Abstract:
Humans excel at learning from the ever-present social stimuli in their environment. To understand this cognitive capacity, computational models of social learning often borrow from the longstanding tradition of computationally modelling individual learning; reinforcement learning models can be augmented with social information to model imitation behaviour, and planning models can be inverted to model inference behaviour. While a fruitful approach, this influence comes at a cost: social cognition research commonly adapts experimental designs and analysis methods from individual learning, treating social information as little more than a reward signal. This strips social cognition of the richness of stimuli we experience in even the most banal everyday situations, and risks a systematic underestimation of our social learning capabilities. To address this, I applied findings from three key domains of individual learning to social learning contexts: generalization, learning rate biases, and cost-benefit strategy arbitration. I modified existing paradigms to bring them closer to naturalistic social learning settings, and critically examined to what extent findings from the individual learning literature can be applied to social learning, and how they differ in their application.
In the first project, we examined how humans integrate social information into individual decision-making when learning from others with similar, though not identical, reward functions. Prior studies in this domain have focused on cases where the demonstrator and the observer share the same reward function, limiting our understanding about the flexibility of our social learning abilities. We extended the spatially correlated multi-armed bandit paradigm, which is commonly used to investigate individual generalization, to social settings. This allowed us to better capture how humans may share some general preferences, while maintaining specific individual tastes. Participants used social information more flexibly than previous paradigms indicated, with our novel Social Generalization model, which treats social information as noisier individual information, providing the best fit. Social information was used as an exploration tool, outsourcing costly individual exploration to others – a resource-rational approach consistent with findings from individual learning literature showing that humans often use heuristics to simplify cognitively complex tasks. Additionally, participants performed better in group versus solo settings, in line with existing results on collective intelligence.
In the second project, we investigated how learning rate biases differ between individual and social learning settings. We tested whether the positivity bias frequently reported in individual reinforcement learning also manifests in observational learning settings, and whether this bias benefits agent performance. In individual learning, positivity bias refers to the tendency to weight positive outcomes more strongly than negative outcomes; in social learning, it translates to weighting a demonstrator’s positive feedback more strongly than their negative feedback. While we replicated the persistent positivity bias found in individual learning, we only found a social positivity bias in environments where it was adaptive. This shows higher flexibility of learning rate biases in social settings compared to individual contexts.
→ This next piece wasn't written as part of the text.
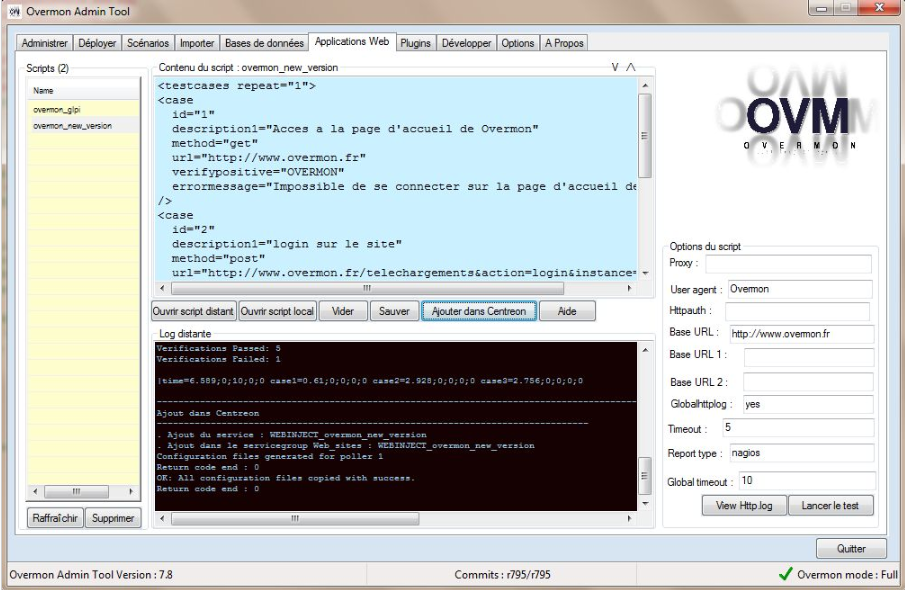Click the script content vertical scrollbar
Image resolution: width=905 pixels, height=590 pixels.
click(645, 180)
In the third project, we tested whether the resource-rational cost-benefit arbitration between strategies observed in individual learning extends to social learning. Inspired by distinctions between model-free learning and model-based learning, we designed a task to investigate how humans switch between imitation, value inference, and model-based inference when relative costs and benefits of each strategy vary. This extends previous literature on arbitration between levels of social learning by incorporating a distinction between value inference and model-based inference, and accounting for cognitive cost in addition to strategy reliability. Participants adjusted their learning strategy based on task demands, favouring imitation when higher level strategies were more costly. This mirrors findings from individual settings, where humans favour simpler strategies when planning is complex and unreliable. However, some participants persisted in their higher level strategy use even when it was not beneficial for them, hinting at a general bias towards social inference. Neural analysis provides insight into how humans make this trade-off: participants imitated when they were uncertain about the structure of the environment and still attempting to infer it. When they were more certain about the environment, they no longer relied on social inference, instead basing their choices on the information they had inferred previously.
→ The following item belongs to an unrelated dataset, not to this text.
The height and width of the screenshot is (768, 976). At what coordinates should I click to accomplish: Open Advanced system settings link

Across three domains, this thesis demonstrates the way social learning is characterized by distinct behavioural patterns when testing individual learning principles in settings that preserve some of the richness of our social environments. Participants often performed better in social contexts, underscoring the importance of investigating human intelligence in the settings we evolved to excel in. More broadly, this thesis contributes to descriptions of human behaviour by providing computational models, contrasted with normative strategies and individual learning in the same settings, which help us better understand the unique aspects of human social cognition. [untranslated]